Fixing up a war-ravaged Ukraine will likely take years, even if a peace treaty would be signed today. Because there's ALWAYS more to fixing up a country after a war than just filling in some bomb craters. Never mind that nothing is guaranteed in a war until it's done. One needs only crack open a history book to find many, many examples of natiosn who thought they had their enemy on the ropes being wrong. Just look at how certain people were that Russia wouldn't invade Ukraine; or how sure Russia was that they'd Blitzkrieg Ukraine and have the war wrapped up in a neat tidy bow.
We aren't talking about fixing up war-ravaged Ukraine, we are talking about making the war-ravaged Ukraine become a western ally rather than Russia's satrapy. USA would be perfectly fair to drop the bulk of that on the EU and\or war reparations, which might want to admit Ukraine later on anyway.
As for ensuring the result - well, the more military assistance Ukraine gets, the more certain the result is, and Ukraine has already proven quite a few times that it can turn said assistance into significant results unlike certain other parties *cough Afghanistan cough*.
Also, the fog of war is very much an issue no matter whose side you are on. Remember how many times the US thought they had the Middle East in a bag and it turned out they didn't? Or am I the only one whose memory still reaches back to Biden and the US military's fuck up there?

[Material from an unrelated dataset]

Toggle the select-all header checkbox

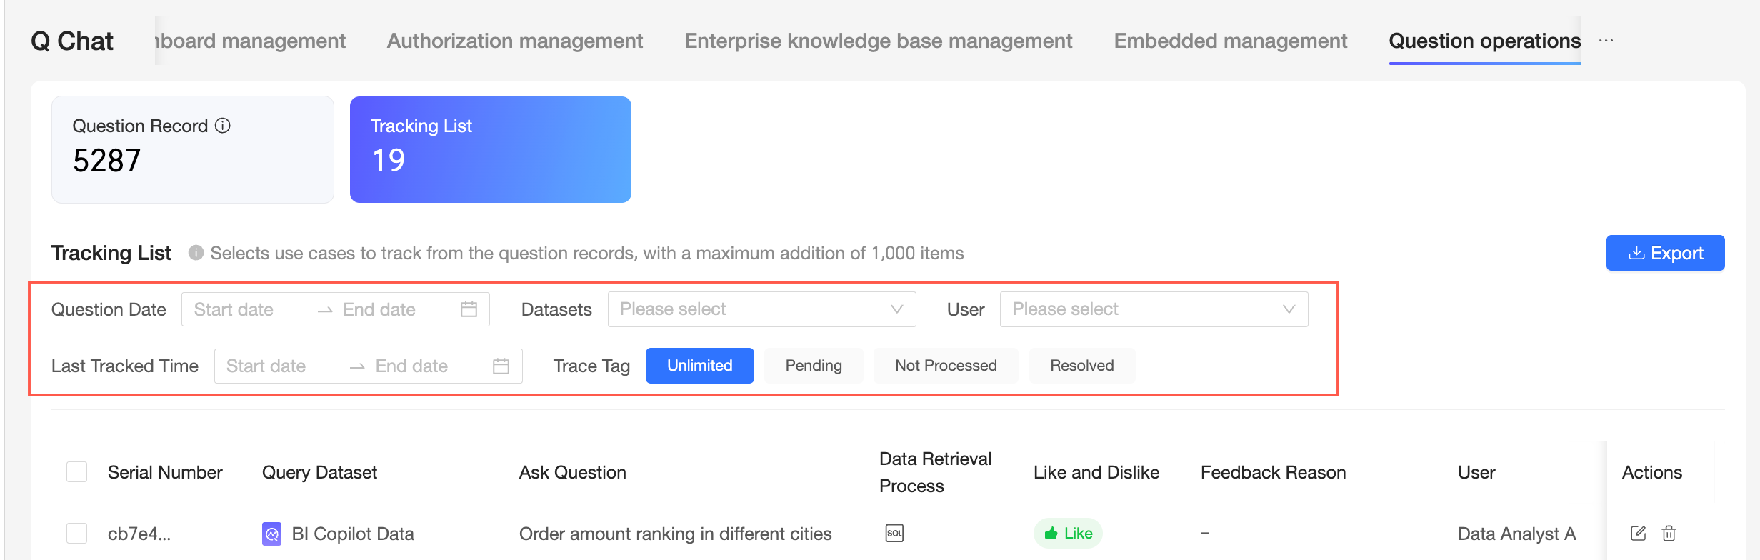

Platitudes and wrong comparisons, as i said, this isn't a sandbox with a nation-building grift going on. This is a textbook conventional war in Europe instead, if you keep making such comparisons stubbornly, that only casts doubt upon your understanding or intent in the topic.
And for the record, the war in Ukraine most certainly is a proxy war between Russia and NATO/the West, as NATO is supplying Ukraine with arms and money so they can continue to fight Russia, all while NATO/the West keep their hands clean and stay out of direct confrontation with Russia. Meanwhile, Russia and the West indirectly fight each other with economic tools. That is LITERALLY the definition of a proxy war.
So what?
In the meantime, since our political leaders are determined to send aid to Ukraine, I don't mind the idea of inspectors being sent in to make sure things are on the up and up. Provided that they're actually doing their damn jobs instead of just rubber-stamping. Which I fear is their real purpose. Along with, as I explain below, serving another agenda.
On a related note, as I explained above, it would not be the first time that nations used some form of investigation as an excuse or cover to get more involved in a conflict, regardless of if said nation's people wanted to or not. And the USA is no stranger to doing this in recent decades. Then again, neither is Russia.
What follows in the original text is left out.